■ EXERCISE DETAILS: Can you pull every line of text from the material below, word for word, leaving the pictures out of your answer?
start INFORMATION GIVEN
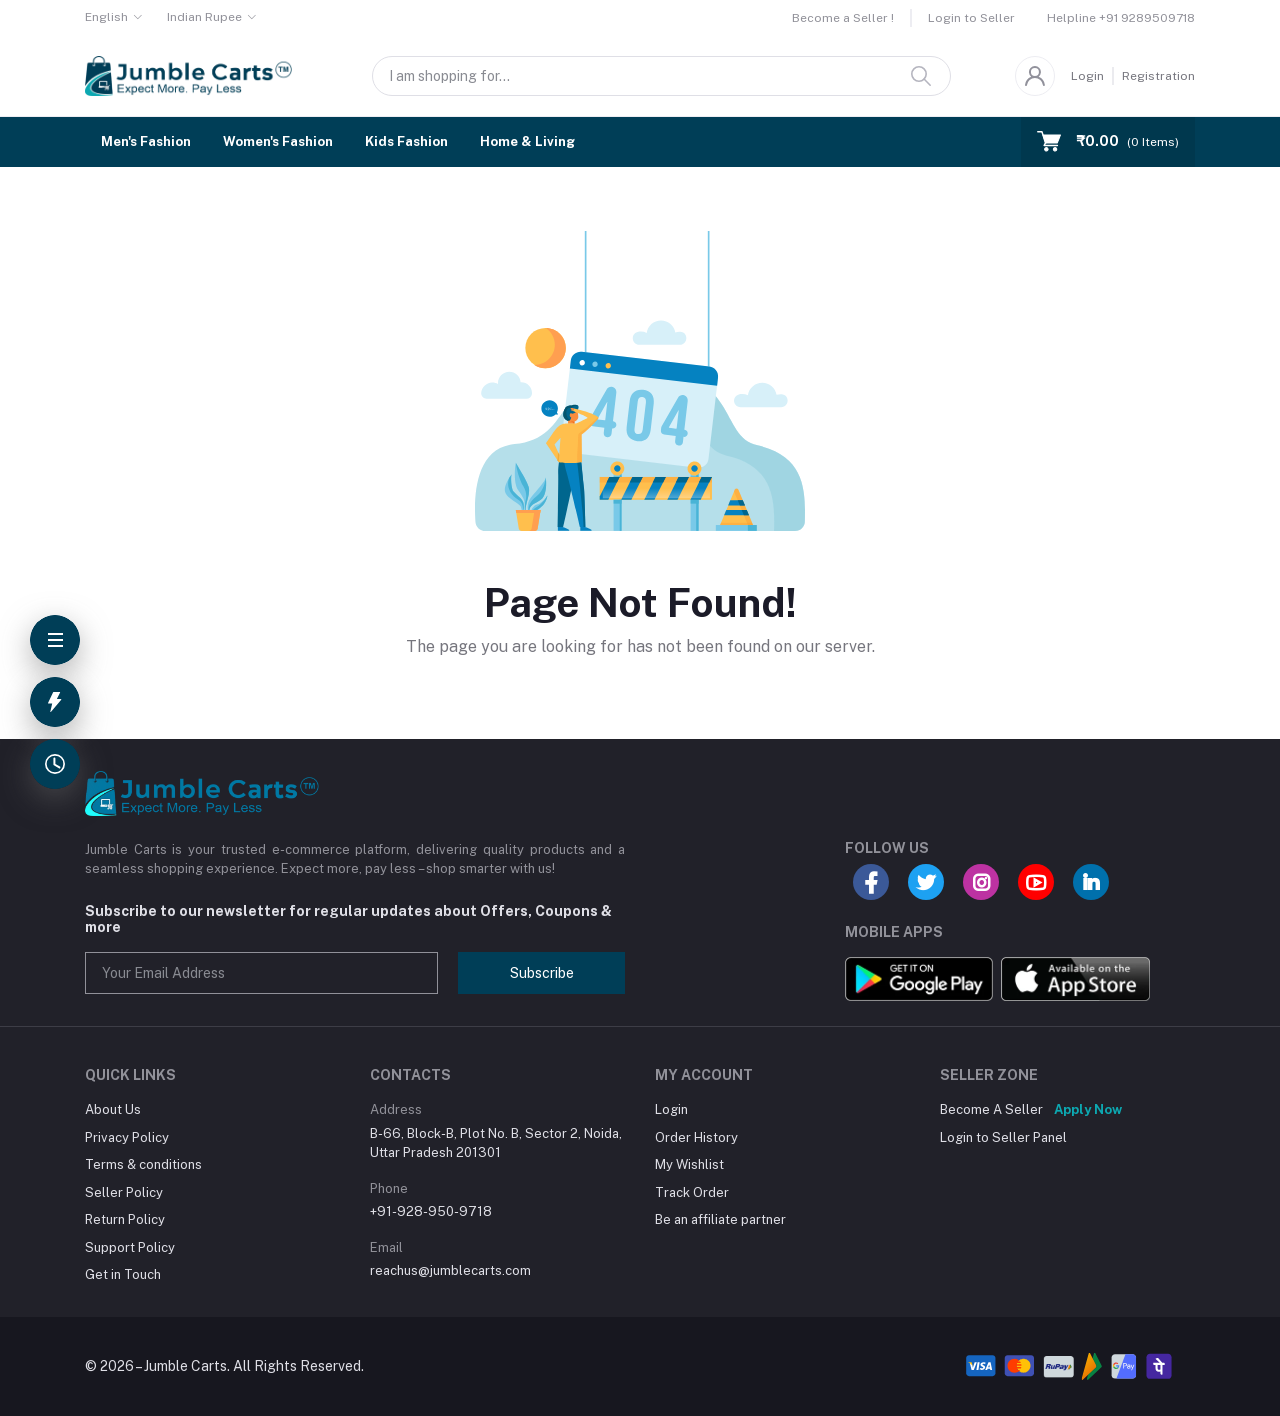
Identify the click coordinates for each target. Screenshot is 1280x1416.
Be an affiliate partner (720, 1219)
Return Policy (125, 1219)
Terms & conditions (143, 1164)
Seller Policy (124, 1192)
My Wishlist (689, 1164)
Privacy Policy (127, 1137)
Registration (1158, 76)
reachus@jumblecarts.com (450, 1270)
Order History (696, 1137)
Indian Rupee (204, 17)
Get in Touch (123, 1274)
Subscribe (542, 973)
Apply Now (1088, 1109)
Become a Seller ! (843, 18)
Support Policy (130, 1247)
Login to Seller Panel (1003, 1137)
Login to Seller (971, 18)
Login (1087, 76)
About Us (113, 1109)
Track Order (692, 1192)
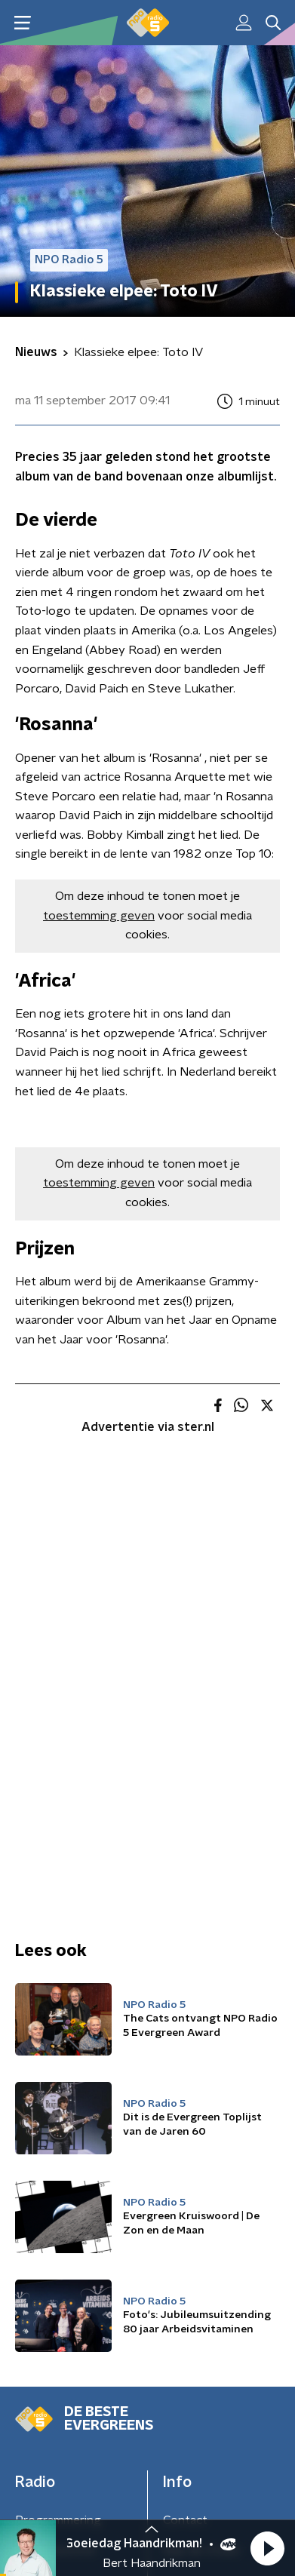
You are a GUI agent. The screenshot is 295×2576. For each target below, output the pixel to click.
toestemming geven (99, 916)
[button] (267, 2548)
end INFORMATION GIVEN
■ SOLUTION BELOW:
Identify the click coordinates for each target. Screenshot is 1280x1416.
Be an affiliate partner (720, 1219)
Return Policy (125, 1219)
Terms & conditions (143, 1164)
Seller Policy (124, 1192)
My Wishlist (689, 1164)
Privacy Policy (127, 1137)
Registration (1158, 76)
reachus@jumblecarts.com (450, 1270)
Order History (696, 1137)
Indian Rupee (204, 17)
Get in Touch (123, 1274)
Subscribe (542, 973)
Apply Now (1088, 1109)
Become a Seller ! (843, 18)
Support Policy (130, 1247)
Login to Seller Panel (1003, 1137)
Login to Seller (971, 18)
Login (1087, 76)
About Us (113, 1109)
Track Order (692, 1192)
You are a GUI agent. The screenshot is 295×2576. For each target below, output the pixel to click.
toestemming geven (99, 916)
[button] (267, 2548)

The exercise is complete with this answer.